In the books that his father read to him, the Leviathan had taken that name so that it would be feared and always remembered. He took it so that people would soon come to fear that name, and fear to speak it.
"They said they saw the ships manifest. It wasn't a pretty sight. They saw all manner of men walking on deck, but one thing the merchant was sure about. They all looked like they were hiding something." Deyna had been whittling a stick as in habit when he heard grandfather's stories.
"What do you mean?" Deyna was leaning forward with every word.
"I mean, you couldn't see it in his face, but you could see it in their stride in the air about them. They had something of great value on that ship, and the merchants think it's something to do with the last of the Remballi eggs." Remballies were a sort of dragon. They could fly, but they looked completely different from the pictures in books Deyna had read. They had long necks with small spikes the size of eating daggers lining the outside of the neck. Their bodies were large with a pattern of stripes going down their backs. There were three colors of Remballies. There was red, gold, and black. Only a few chosen warriors had Remballies. Commoners didn't use Remballies for fear that they might devour them.

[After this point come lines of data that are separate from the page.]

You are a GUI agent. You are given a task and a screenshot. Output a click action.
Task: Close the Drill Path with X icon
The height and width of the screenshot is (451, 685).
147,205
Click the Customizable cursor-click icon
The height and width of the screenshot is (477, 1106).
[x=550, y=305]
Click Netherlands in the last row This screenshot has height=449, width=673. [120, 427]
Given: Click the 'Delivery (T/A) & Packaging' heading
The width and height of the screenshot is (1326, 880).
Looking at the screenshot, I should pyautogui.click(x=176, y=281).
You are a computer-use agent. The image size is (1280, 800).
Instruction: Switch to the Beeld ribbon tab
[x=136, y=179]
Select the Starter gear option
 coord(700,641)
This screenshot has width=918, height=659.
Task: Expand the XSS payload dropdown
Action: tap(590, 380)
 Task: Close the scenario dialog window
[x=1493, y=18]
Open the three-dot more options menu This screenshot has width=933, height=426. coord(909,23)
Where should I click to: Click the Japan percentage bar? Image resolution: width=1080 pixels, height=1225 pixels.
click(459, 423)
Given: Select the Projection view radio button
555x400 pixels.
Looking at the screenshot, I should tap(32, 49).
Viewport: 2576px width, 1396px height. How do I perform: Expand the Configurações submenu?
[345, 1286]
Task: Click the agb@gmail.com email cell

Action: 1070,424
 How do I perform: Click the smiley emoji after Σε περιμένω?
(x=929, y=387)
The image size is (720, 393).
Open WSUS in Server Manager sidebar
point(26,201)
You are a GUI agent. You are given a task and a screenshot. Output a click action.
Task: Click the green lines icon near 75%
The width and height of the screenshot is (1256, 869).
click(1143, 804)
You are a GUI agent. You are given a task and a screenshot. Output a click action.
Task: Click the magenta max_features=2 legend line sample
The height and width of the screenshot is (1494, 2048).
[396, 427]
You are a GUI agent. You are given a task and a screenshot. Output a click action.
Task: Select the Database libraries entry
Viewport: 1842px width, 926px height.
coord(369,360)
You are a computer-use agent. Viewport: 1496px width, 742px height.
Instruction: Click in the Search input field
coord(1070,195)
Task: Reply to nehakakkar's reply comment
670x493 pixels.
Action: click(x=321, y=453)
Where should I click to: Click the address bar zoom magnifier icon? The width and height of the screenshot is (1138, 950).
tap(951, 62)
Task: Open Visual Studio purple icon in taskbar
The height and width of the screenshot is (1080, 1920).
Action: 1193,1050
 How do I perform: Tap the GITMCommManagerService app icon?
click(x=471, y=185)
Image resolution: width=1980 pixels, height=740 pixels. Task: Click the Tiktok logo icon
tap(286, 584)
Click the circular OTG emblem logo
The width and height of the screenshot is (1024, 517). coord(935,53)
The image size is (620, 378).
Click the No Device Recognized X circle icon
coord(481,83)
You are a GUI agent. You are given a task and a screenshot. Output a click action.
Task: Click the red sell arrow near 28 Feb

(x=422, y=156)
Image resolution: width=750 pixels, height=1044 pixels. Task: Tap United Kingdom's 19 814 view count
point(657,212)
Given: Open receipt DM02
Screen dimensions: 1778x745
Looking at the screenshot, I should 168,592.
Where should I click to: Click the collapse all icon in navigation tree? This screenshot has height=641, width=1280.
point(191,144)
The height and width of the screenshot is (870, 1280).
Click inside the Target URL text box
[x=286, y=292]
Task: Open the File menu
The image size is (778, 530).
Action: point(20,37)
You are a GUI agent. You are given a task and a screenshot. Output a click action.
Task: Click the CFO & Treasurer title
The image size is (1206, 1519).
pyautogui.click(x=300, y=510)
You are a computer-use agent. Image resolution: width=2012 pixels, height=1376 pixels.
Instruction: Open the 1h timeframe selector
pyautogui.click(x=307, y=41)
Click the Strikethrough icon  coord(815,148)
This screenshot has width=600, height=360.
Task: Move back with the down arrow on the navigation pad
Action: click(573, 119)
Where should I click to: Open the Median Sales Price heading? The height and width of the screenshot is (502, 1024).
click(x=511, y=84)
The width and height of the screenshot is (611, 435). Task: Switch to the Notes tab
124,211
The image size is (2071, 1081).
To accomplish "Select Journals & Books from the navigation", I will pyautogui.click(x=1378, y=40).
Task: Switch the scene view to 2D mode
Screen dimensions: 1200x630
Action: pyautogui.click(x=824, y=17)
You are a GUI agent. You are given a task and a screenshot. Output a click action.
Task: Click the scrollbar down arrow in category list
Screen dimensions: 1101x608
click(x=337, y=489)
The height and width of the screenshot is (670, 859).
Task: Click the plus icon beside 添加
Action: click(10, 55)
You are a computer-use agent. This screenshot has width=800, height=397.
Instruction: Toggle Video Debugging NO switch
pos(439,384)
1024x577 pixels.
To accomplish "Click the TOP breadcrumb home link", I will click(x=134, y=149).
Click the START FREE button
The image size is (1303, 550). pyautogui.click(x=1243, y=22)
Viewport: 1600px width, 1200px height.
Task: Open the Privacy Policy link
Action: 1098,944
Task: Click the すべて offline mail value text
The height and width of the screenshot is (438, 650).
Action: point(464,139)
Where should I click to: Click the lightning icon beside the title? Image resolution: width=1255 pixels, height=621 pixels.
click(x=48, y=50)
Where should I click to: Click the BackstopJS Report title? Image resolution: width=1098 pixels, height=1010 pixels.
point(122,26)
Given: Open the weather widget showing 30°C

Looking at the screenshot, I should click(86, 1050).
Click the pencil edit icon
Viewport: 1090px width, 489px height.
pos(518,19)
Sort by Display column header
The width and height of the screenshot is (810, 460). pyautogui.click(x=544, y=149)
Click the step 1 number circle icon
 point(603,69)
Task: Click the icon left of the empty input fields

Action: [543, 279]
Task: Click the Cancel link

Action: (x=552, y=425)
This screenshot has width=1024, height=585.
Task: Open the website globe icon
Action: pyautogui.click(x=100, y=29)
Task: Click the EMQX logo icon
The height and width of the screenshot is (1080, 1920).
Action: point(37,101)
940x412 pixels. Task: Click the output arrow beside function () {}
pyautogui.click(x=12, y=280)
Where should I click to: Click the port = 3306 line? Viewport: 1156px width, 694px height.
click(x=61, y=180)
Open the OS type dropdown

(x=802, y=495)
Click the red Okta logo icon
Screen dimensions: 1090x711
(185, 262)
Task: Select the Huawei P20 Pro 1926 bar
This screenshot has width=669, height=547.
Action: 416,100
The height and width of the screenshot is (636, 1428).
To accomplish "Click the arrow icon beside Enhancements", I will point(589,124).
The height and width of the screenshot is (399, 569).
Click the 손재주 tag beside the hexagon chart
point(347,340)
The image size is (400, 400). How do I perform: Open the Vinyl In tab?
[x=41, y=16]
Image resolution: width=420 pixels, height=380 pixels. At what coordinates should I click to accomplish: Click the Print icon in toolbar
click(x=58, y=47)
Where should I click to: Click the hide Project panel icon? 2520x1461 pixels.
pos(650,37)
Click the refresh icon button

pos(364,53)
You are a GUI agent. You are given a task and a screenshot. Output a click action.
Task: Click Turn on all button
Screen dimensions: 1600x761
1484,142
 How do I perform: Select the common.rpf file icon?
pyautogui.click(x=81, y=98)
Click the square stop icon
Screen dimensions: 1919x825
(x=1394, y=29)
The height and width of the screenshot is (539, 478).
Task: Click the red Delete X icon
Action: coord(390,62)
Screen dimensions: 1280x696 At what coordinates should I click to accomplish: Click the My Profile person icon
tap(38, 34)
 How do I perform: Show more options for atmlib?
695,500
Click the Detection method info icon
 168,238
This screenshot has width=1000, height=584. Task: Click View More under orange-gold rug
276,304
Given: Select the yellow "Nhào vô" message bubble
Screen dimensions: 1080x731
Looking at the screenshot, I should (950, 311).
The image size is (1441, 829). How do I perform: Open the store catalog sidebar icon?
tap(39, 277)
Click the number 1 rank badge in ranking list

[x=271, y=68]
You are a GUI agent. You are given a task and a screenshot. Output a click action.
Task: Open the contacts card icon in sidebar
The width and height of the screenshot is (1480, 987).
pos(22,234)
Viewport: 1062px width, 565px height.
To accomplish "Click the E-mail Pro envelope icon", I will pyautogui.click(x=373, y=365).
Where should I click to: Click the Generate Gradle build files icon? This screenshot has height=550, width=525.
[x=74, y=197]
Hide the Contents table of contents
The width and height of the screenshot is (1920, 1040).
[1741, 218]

Each color of dragon symbolized something. Gold was for the gleaming bronze sun that rose every morning and set every night. Red symbolized the red-hot embers of a smithies shop. And the black symbolized all evil. It was the blanket of darkness that had sat over their borders and lands for over seventeen years.
Deyna sat still and pondered what his grandfather was telling him.
"But, Grandfather," Deyna still didn't understand, "how could these men have Remballi eggs? No one has found a Remballi egg for thousands of years!"
"Yes boy, I know." His grandfather grinned. "That's what makes it so interesting!" Thomas Thorn still held his adventurous side. He had fought in many wars before Deyna's time. He was always the first one to enlist for the next life changing fight. Except this time he hadn't volunteered.
Grandpa Thorn smiled warmly at his grandson.
"Ah, well that's enough from me. Our dinner is freezing." Deyna looked down at the dead animal. He frowned and shivered. Wonderful… frozen stag. That encourages my appetite.
Not only did Deyna love to listen to heroic stories about men in battle, he loved to hear stories of his father's heroic stories. Little did he know that he would soon be in that same battle fighting… fighting for the one person he loved.